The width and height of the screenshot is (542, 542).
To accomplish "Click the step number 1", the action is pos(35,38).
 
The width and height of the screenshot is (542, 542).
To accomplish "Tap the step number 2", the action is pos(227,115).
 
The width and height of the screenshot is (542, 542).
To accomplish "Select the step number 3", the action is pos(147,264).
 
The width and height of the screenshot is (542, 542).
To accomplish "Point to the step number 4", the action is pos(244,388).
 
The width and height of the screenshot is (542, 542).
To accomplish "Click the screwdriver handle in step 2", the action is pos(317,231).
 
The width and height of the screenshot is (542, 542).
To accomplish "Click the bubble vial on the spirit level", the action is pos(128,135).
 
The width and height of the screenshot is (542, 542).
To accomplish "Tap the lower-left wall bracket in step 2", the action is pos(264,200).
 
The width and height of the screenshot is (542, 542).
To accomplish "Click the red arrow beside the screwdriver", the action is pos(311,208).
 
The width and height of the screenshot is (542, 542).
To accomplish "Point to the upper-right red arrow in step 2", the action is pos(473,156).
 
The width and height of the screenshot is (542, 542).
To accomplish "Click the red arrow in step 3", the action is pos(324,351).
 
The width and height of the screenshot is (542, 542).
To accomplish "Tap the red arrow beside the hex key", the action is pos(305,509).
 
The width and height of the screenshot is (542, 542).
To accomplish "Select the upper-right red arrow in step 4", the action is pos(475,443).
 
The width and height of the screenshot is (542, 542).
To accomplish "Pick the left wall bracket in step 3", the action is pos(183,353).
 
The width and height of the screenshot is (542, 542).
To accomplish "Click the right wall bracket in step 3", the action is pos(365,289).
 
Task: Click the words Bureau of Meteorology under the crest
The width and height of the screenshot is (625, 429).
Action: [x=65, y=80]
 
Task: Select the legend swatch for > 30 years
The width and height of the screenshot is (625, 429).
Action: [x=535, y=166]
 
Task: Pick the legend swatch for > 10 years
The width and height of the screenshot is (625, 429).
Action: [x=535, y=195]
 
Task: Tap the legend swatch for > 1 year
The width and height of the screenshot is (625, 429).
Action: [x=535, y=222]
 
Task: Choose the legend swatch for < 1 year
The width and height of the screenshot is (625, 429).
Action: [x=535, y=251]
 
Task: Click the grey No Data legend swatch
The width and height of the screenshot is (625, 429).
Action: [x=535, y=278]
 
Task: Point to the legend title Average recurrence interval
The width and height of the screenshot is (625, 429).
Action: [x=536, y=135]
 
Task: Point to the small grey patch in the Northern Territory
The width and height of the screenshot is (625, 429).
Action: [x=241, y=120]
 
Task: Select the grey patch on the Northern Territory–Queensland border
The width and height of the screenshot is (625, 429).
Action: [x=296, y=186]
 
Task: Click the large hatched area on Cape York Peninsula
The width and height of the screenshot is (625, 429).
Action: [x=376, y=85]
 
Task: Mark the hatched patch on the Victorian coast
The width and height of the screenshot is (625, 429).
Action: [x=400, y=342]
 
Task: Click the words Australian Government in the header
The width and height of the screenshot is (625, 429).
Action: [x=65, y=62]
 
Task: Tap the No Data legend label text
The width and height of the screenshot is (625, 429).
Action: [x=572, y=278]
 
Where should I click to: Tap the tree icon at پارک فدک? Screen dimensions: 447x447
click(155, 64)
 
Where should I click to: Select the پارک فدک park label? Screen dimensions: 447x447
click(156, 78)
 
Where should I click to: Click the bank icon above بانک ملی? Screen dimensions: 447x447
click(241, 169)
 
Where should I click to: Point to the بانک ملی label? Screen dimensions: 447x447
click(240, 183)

===============

Reescribe en forma de lista numerada todo lo que va desde la línea que contiene "Task: Click the large" hasta el final de los datos, con ambos extremos incluidos y sin las líneas en blanco.

1. Task: Click the large hatched area on Cape York Peninsula
2. The width and height of the screenshot is (625, 429).
3. Action: [x=376, y=85]
4. Task: Mark the hatched patch on the Victorian coast
5. The width and height of the screenshot is (625, 429).
6. Action: [x=400, y=342]
7. Task: Click the words Australian Government in the header
8. The width and height of the screenshot is (625, 429).
9. Action: [x=65, y=62]
10. Task: Tap the No Data legend label text
11. The width and height of the screenshot is (625, 429).
12. Action: [x=572, y=278]
13. Where should I click to: Tap the tree icon at پارک فدک? Screen dimensions: 447x447
14. click(155, 64)
15. Where should I click to: Select the پارک فدک park label? Screen dimensions: 447x447
16. click(156, 78)
17. Where should I click to: Click the bank icon above بانک ملی? Screen dimensions: 447x447
18. click(241, 169)
19. Where should I click to: Point to the بانک ملی label? Screen dimensions: 447x447
20. click(240, 183)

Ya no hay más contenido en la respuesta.